→ **Dataset entries**:

-- Opening Marker --

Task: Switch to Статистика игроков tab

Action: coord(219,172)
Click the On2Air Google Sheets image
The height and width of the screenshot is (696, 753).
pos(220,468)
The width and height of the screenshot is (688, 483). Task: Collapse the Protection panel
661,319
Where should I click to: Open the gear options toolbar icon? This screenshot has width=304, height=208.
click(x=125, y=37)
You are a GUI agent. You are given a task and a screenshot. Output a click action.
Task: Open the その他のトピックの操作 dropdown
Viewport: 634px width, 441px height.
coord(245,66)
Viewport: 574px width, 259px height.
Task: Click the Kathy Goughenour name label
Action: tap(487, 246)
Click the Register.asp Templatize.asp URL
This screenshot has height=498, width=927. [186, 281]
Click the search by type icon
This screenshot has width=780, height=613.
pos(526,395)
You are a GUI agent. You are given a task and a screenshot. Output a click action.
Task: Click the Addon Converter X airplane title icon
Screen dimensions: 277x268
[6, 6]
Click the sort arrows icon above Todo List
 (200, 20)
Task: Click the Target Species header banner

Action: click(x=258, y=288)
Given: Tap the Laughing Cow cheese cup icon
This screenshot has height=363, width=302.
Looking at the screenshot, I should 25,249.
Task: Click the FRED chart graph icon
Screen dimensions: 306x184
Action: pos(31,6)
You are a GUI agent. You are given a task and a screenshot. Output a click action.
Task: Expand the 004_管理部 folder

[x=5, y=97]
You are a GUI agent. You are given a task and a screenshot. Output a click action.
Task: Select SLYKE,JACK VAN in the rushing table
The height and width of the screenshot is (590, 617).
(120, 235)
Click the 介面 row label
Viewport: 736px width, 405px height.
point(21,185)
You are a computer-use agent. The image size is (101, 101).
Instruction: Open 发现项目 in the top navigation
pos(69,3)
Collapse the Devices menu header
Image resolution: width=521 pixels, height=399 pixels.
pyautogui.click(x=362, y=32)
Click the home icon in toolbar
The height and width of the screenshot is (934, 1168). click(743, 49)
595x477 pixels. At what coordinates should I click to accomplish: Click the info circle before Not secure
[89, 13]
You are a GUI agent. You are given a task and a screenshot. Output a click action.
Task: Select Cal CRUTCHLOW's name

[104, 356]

-- Closing Marker --

→ **Problem description**: Please copy the line that holds "595x477 pixels. At" and each line under it through the last line above, exactly as they stand, adding nothing.

→ **Your response**:
595x477 pixels. At what coordinates should I click to accomplish: Click the info circle before Not secure
[89, 13]
You are a GUI agent. You are given a task and a screenshot. Output a click action.
Task: Select Cal CRUTCHLOW's name

[104, 356]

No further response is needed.